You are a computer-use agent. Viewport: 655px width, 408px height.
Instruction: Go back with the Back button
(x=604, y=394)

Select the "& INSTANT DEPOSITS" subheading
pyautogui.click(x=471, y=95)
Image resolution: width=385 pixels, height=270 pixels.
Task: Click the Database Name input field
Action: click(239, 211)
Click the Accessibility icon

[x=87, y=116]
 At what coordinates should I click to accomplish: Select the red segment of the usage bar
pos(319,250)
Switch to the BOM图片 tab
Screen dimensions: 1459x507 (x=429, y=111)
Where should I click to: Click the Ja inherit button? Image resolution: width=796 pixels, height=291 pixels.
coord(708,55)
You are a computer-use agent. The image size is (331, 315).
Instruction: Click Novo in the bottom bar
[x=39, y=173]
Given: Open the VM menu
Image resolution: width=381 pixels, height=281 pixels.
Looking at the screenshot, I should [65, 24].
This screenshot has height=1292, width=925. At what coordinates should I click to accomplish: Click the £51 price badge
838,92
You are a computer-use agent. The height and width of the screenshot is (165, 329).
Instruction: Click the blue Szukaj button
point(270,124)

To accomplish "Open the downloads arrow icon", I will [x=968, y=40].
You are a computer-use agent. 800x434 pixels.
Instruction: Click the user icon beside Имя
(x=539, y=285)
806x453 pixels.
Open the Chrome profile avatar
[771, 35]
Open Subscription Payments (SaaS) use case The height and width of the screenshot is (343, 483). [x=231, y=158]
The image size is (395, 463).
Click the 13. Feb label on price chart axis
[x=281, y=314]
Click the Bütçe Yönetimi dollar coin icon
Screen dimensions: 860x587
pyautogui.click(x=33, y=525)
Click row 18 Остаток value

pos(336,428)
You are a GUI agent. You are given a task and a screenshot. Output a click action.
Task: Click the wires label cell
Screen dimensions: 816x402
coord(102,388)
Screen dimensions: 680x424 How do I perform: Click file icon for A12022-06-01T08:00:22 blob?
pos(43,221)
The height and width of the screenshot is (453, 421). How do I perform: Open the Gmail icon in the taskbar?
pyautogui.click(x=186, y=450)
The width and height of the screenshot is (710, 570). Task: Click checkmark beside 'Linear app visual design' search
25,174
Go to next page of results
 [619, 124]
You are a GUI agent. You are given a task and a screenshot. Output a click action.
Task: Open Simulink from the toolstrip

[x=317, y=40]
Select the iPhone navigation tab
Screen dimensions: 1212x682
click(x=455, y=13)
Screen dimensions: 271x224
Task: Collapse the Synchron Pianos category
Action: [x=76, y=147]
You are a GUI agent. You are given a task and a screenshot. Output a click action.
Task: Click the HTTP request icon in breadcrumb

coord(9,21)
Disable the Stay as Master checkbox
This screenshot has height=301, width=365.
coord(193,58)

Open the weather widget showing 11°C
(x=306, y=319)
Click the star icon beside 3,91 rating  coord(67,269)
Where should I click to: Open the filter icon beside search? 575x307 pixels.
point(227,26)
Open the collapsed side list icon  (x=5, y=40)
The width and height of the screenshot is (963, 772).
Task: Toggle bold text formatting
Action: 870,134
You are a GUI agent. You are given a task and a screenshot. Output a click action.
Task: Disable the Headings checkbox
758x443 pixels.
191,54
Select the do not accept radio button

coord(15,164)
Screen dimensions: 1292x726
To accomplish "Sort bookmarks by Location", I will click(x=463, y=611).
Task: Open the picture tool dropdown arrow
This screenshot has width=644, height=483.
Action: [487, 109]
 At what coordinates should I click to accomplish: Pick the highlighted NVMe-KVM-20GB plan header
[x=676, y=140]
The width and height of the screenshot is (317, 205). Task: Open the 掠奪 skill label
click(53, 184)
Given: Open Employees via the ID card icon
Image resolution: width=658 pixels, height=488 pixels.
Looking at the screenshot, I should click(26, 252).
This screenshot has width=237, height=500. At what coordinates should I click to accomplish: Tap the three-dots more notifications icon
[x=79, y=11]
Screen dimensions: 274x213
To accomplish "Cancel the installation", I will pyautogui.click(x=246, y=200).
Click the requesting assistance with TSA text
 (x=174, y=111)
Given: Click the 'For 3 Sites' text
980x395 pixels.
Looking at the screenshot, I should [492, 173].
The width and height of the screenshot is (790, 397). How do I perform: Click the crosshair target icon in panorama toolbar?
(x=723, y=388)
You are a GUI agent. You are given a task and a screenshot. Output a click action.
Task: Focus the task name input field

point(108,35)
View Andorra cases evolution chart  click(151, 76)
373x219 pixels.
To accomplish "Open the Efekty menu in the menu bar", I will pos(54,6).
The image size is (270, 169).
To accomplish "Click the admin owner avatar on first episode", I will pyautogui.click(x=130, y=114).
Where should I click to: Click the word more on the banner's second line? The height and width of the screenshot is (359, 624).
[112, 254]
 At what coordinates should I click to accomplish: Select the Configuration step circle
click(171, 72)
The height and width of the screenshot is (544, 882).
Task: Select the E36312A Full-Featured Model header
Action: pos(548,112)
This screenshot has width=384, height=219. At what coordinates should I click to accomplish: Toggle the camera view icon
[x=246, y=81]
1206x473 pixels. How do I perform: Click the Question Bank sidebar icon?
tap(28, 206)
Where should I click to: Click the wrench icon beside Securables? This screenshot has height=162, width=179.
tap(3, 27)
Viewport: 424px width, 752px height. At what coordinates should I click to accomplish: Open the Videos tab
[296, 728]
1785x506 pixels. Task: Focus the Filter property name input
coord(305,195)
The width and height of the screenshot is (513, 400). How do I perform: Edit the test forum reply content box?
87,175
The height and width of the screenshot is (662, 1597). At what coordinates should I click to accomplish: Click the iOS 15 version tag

━━━━━━━━━━━━━━━━━━━━━━━━━━━━━━

### ABOUT THIS TASK:
Using the data above, count every line that contains the word "arrow", then give the count and nothing more.

### RESULT FOR THIS TASK:
2